CryptoSeal shutters, ala: LavaBit

Jim Bell jamesdbell8 at yahoo.com
Mon Oct 21 20:54:11 PDT 2013


On Mon, Oct 21, 2013 at 9:49 PM, Jim Bell <jamesdbell8 at yahoo.com> wrote:

>>     The practice of shutting down a service in anticipation of the
>> government showing up and issuing a warrant (whether search- or
>> pen-register, or whatever) shows not merely a lack of guts, but also an
>> incredible lack of imagination.  For example, I previously pointed out that
>> there is no longer any real basis for keeping records on the metadata
>> involved in in setting up a telephone call:

>So how do you propose that a provider perform SSL without keeping
>their private cert? And how should they respond when a court *orders*
>them to allow law enforcement or other agencies to install sniffers on
>their network? That's essentially what Lavabit faced.

They should respond by saying, "You, Federal Judge, do not have the legal authority to order me/the company to ASSIST in the task, at most you can require me to ALLOW it; Further, you do not have the authority to order me/the company to not speak of the existence of the warrant:  See the First Amendment to the US Constitution".  Traditionally, there were two kinds of warrants:  'Search' (allow authorities to perform a search) and 'arrest' (find a person and stop him and take him into custody).  No secrecy was necessary with either 'search' nor 'arrest warrants'. 
  'Wiretap' and 'pen-register' warrants came into being when phone companies were closely regulated by the government, and they didn't have a sufficient motivation to defend the rights of their company and/or customers. They also did not have the motivation to challenge any order of secrecy they would have been under:  The government has an enormous burden to try to justify any violation of a person's/company's First Amendment right.  The mere fact that it would be very useful to keep the victim of a warrant unaware of a wiretap/pen-register warrant doesn't rise to the level of justification to violate the freedom of speech of the person or company on which the warrant is served.  The only reason we don't automatically assume that such rights do not exist in such cases is that for too long, phone companies were negligent in defending the rights of their customers.  This led courts to conclude that they had the power to require phone companies to
 keep silent:  The issue simply was never litigated.
  In both of these cases, the companies were not motivated to defend their rights to inform the victims of these warrants of the existence of that violation of their privacy.  I argue that now and in the future, all such companies should react as if they are in no way required to comply with any 'warrant' except that is specifically allowed in law. "Is there a law which requires a company to disclose a private SSL certification"?  No?!?  Then, "We challenge this with a lawsuit:  We have already served the intended victim of the warrant.  Here is the copy for the court".   They can initiate what's referred to as an 'interlocutory appeal', which would take weeks or months, and they can serve it on the victim of the warrant, making him part of the case and making the warrant rather useless.  In other words, if they wanted to fight it, they could do so quite easily.  Set it up so that a foreign lawyer, one outside the jurisdiction of the judge,
 informs the victim.  Play hardball, and moreover, make sure that the government knows you're going to play hardball,and that the information WILL get into the hands of the person to be tapped, in an unproveable fashion.  In court, force the government to argue that the victim of the warrant cannot be brought into the case as a necessary party.
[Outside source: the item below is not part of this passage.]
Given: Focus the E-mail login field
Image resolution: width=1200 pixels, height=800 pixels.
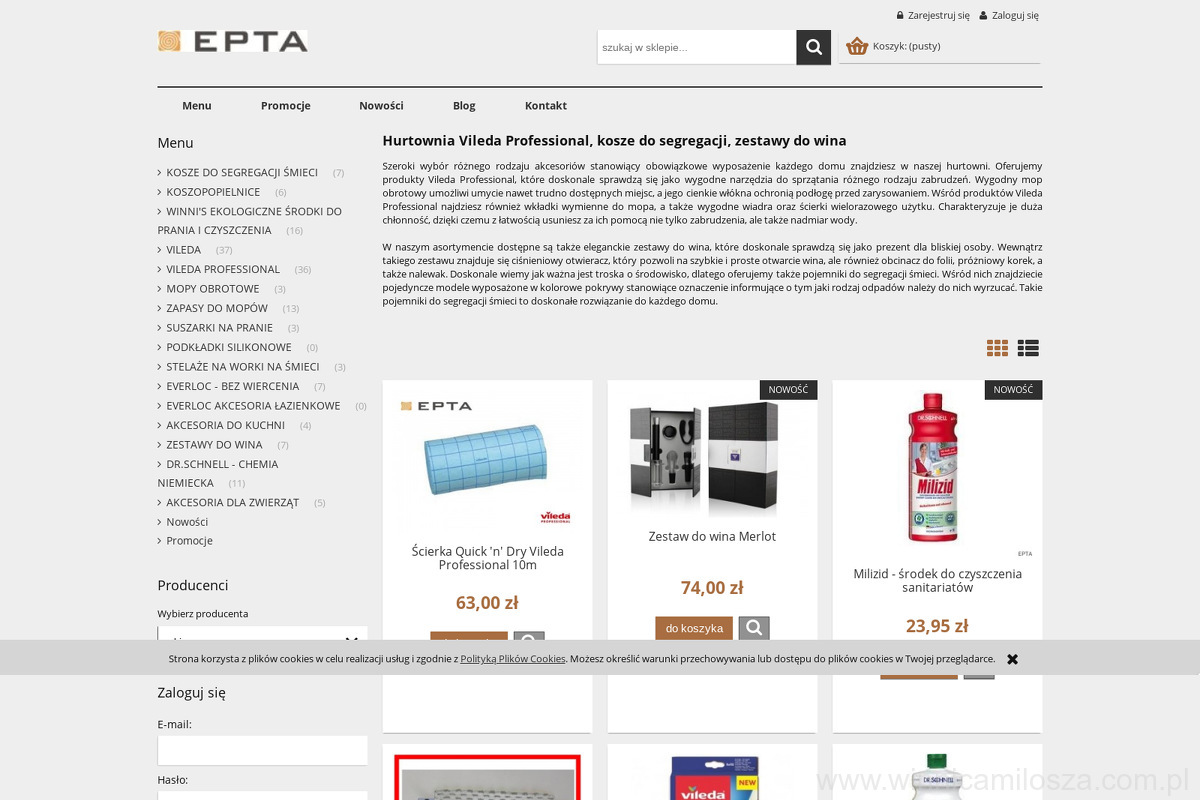Looking at the screenshot, I should tap(262, 750).
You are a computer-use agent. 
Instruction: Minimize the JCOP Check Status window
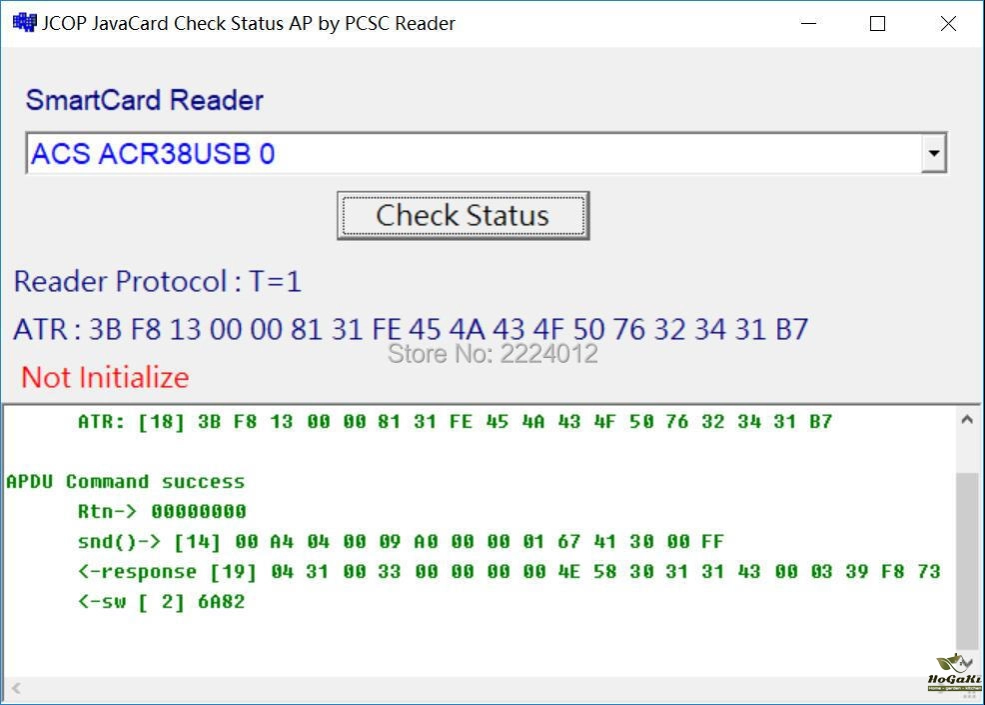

>Also: it's easy to accuse someone of lacking guts or imagination, but
>I don't think any of these folks are shutting down services and even
>businesses without serious consideration of the costs involved -
>financial and otherwise.

The problem is that while they are aware of the costs to themselves, they arent' paying sufficient attention to the costs to the people to whom the warrant is directed.
Also, you didn't address my point about phone companies deliberately avoiding keeping phone metadata, to ensure that it cannot be subpoenaed.  It is that kind of 'imagination' that everybody needs to start using.